El informe provisional difundido por la Comisión de la Verdad de los Sobrevivientes de Nuevo México culpó en parte a la fiscalía federal en Manhattan por la falta de información sobre las actividades de Epstein en Nuevo México. La comisión, establecida en febrero por legisladores estatales, señaló que las autoridades federales se enfocaron en los delitos de Epstein en Nueva York, Palm Beach, Florida, y las Islas Vírgenes, mientras dejaban sin examinar los casos en Nuevo México.
Pero la comisión también se refirió a la evidencia reunida por fiscales federales en Nueva York para describir a mujeres que aseguraron que fueron víctimas de abuso sexual a manos de Epstein en Zorro Ranch.
En el juicio contra Maxwell, Annie Farmer, ahora psicóloga, testificó que tenía 16 años cuando aceptó ir al rancho, donde Maxwell le tocó el pecho durante un masaje y que Epstein se metió a la cama con ella de forma inesperada.
En respuesta a una solicitud de comentarios, un portavoz de la fiscalía federal en Nueva York envió el comunicado del Departamento de Justicia sobre Epstein.
Coincidiendo con la publicación del informe, unos 50 miembros de los medios de comunicación y la comunidad se reunieron el miércoles en una sala de audiencias legislativas del capitolio estatal de Nuevo México para escuchar los hallazgos preliminares de la comisión.
Rachel Benavidez, la única oradora en la parte de “testimonio de sobrevivientes”, afirmó en la reunión que Epstein abusó sexualmente de ella en Zorro Ranch. Aseguró que las conexiones de Epstein con personas en los círculos más altos del estado le permitieron “deambular en libertad aquí en Nuevo México sin control” después de que fue condenado por delitos sexuales en otros lugares.

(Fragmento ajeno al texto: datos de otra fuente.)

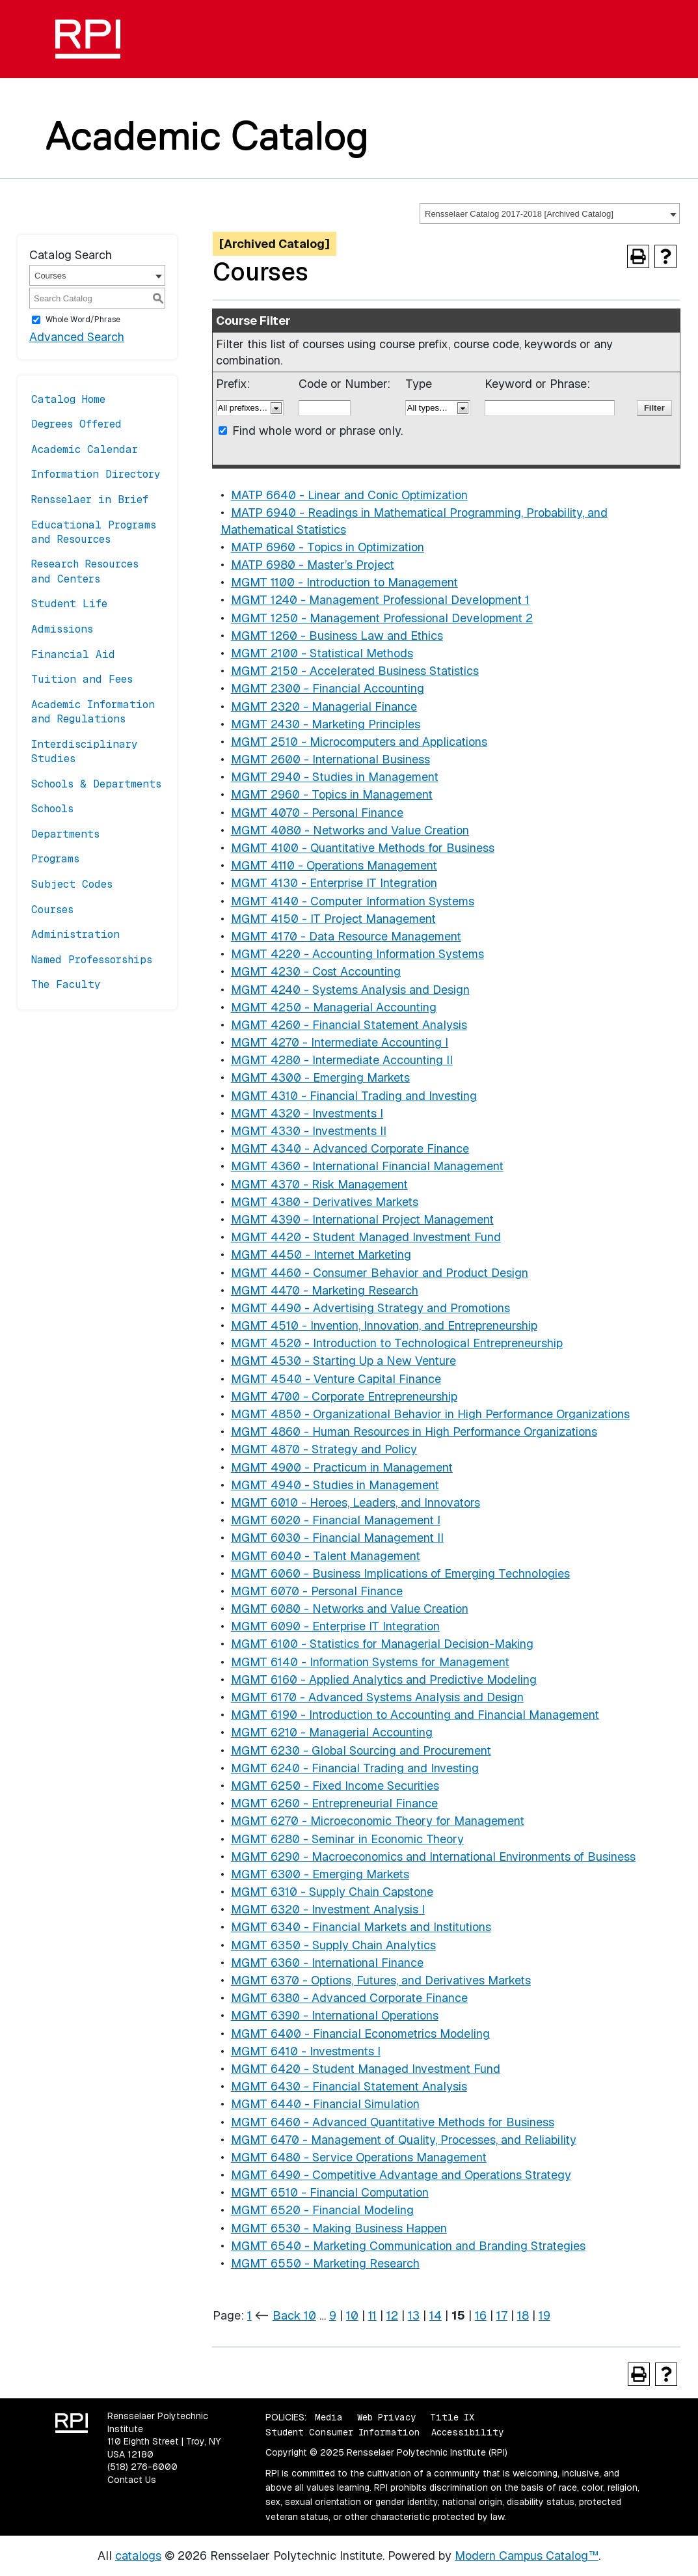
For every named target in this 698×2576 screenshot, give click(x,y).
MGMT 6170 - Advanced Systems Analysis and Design (377, 1697)
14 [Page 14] (435, 2315)
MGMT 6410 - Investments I (306, 2051)
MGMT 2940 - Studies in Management (334, 776)
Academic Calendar (84, 449)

“No necesitamos más archivos de papel que sirvan como artefactos”, dijo Benavidez, instando a que la comisión interrogue a “cómplices” que ayudaron a Epstein a evadir a la justicia en el estado.

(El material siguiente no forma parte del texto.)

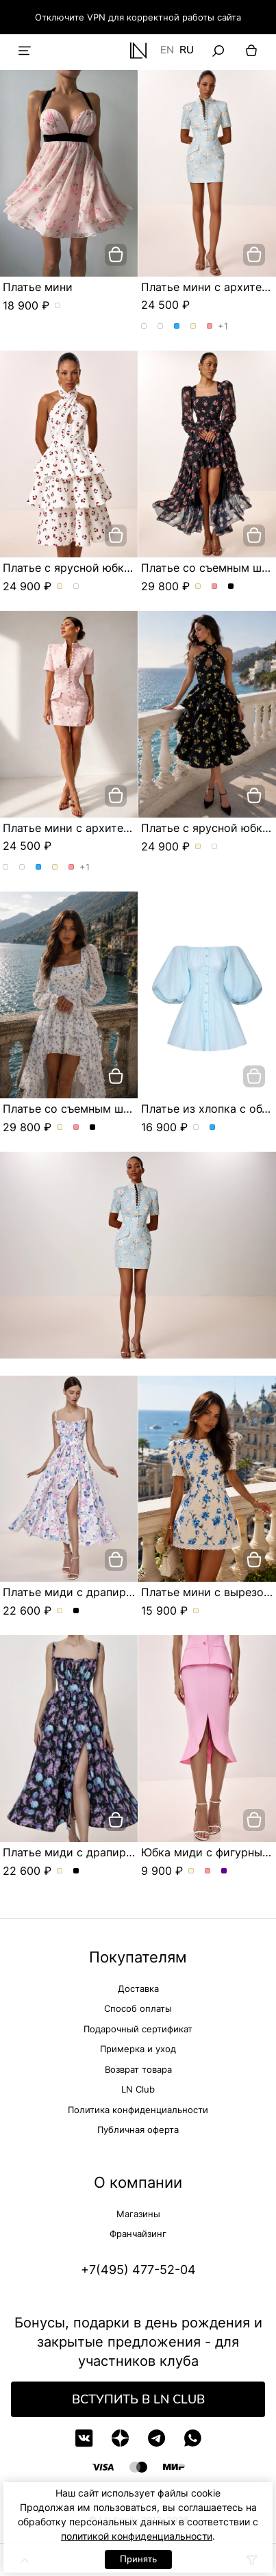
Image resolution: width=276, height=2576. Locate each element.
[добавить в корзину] (116, 255)
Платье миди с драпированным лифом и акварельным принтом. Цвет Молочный (60, 1611)
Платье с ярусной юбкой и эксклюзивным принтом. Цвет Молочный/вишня (60, 587)
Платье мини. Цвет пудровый (57, 306)
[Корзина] (251, 50)
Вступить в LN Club (138, 2399)
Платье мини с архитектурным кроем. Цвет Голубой (177, 327)
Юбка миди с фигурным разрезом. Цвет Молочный (191, 1871)
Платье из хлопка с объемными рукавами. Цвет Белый (196, 1128)
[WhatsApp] (193, 2438)
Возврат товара (138, 2069)
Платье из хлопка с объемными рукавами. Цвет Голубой (212, 1128)
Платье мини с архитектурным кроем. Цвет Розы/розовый (160, 327)
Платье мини (38, 287)
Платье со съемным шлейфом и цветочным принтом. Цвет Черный (231, 587)
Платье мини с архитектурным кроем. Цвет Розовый (210, 327)
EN (167, 50)
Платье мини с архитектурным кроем (106, 828)
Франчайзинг (138, 2233)
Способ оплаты (138, 2008)
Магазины (138, 2213)
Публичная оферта (138, 2129)
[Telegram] (156, 2438)
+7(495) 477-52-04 (138, 2269)
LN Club (138, 2089)
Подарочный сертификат (138, 2028)
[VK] (84, 2438)
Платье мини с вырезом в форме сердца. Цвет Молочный (196, 1611)
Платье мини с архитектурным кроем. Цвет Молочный (193, 327)
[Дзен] (120, 2438)
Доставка (138, 1988)
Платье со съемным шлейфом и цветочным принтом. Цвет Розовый (214, 587)
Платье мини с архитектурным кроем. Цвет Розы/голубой (144, 327)
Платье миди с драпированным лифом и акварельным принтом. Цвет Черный (76, 1611)
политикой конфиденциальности (136, 2536)
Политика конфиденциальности (138, 2109)
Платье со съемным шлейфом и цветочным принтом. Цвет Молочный (198, 587)
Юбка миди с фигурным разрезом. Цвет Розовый (207, 1871)
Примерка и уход (138, 2048)
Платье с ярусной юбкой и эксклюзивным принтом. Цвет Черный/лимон (76, 587)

Benavidez ha dicho en entrevistas que fue llevada al rancho para trabajar como masajista a finales de la década de 1990. El miércoles relató que Epstein explotó “la única cosa que significaba todo para mí en ese momento, mi carrera”.

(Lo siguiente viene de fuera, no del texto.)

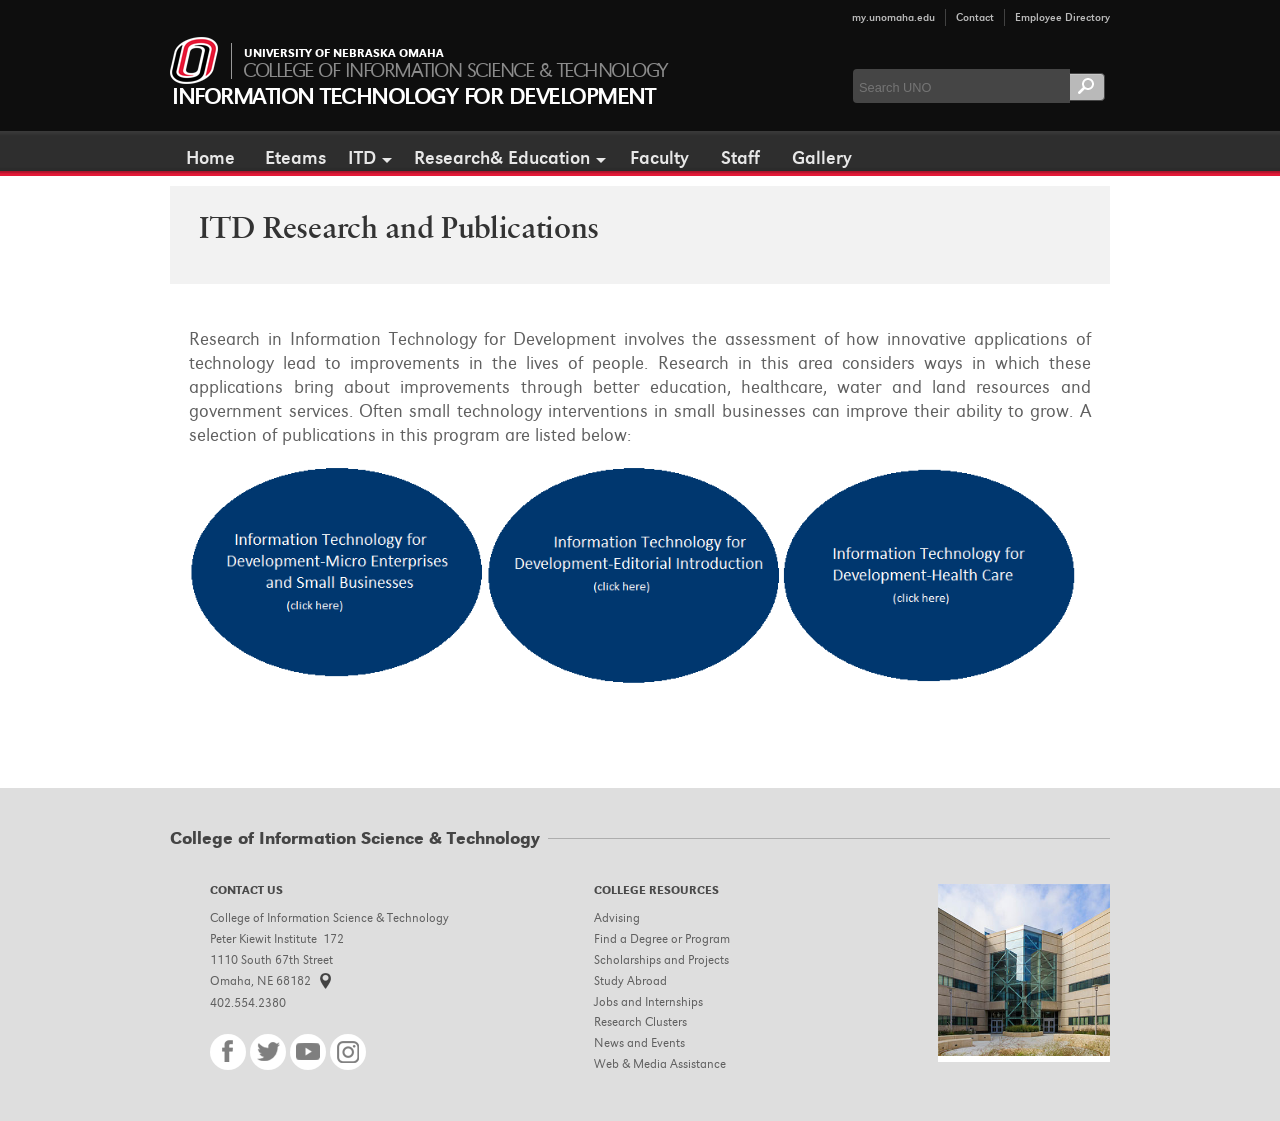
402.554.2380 (248, 1002)
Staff (740, 158)
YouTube (308, 1052)
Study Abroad (630, 980)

Un grupo de víctimas y familiares de las víctimas de Epstein acusó a Blanche en un comunicado de “seguir protegiendo a los abusadores” al retener la información que solicita Nuevo México.
“El argumento del DOJ de que no entregará archivos para proteger la identidad de los sobrevivientes es risible cuando el DOJ ya ha revelado sus nombres e información personal”, dijeron, refiriéndose a la agencia por sus iniciales en inglés.
Epstein compró la propiedad en Stanley, Nuevo México, una comunidad ganadera escasamente poblada a unos 48 kilómetros (30 millas) al sur de Santa Fe, en 1993 al exgobernador Bruce King, y construyó una mansión con una pista de aterrizaje privada y un helipuerto.
La propiedad fue vendida por el patrimonio de Epstein en 2023 a la familia de Don Huffines, un republicano que recientemente fue nombrado contralor estatal en Texas. Huffines señaló en febrero pasado en redes sociales que la propiedad fue rebautizada como San Rafael Ranch, en honor a un santo asociado con la sanación, y que su familia planea operar un retiro cristiano en el lugar.
El Departamento de Justicia comenzó a divulgar en diciembre documentos relacionados con Epstein y Maxwell, de conformidad con la Ley de Transparencia de los Archivos de Epstein.
Rápidamente surgieron quejas, tanto de acusadores como de miembros del Congreso que lucharon por aprobar la ley de transparencia, debido a tachaduras deficientes y por la cantidad excesiva de material censurado. Los archivos publicados —incluidas fotografías, transcripciones de entrevistas, registros de llamadas, expedientes judiciales y otros documentos— ya eran públicos o estaban sumamente censurados, y muchos carecían del contexto necesario.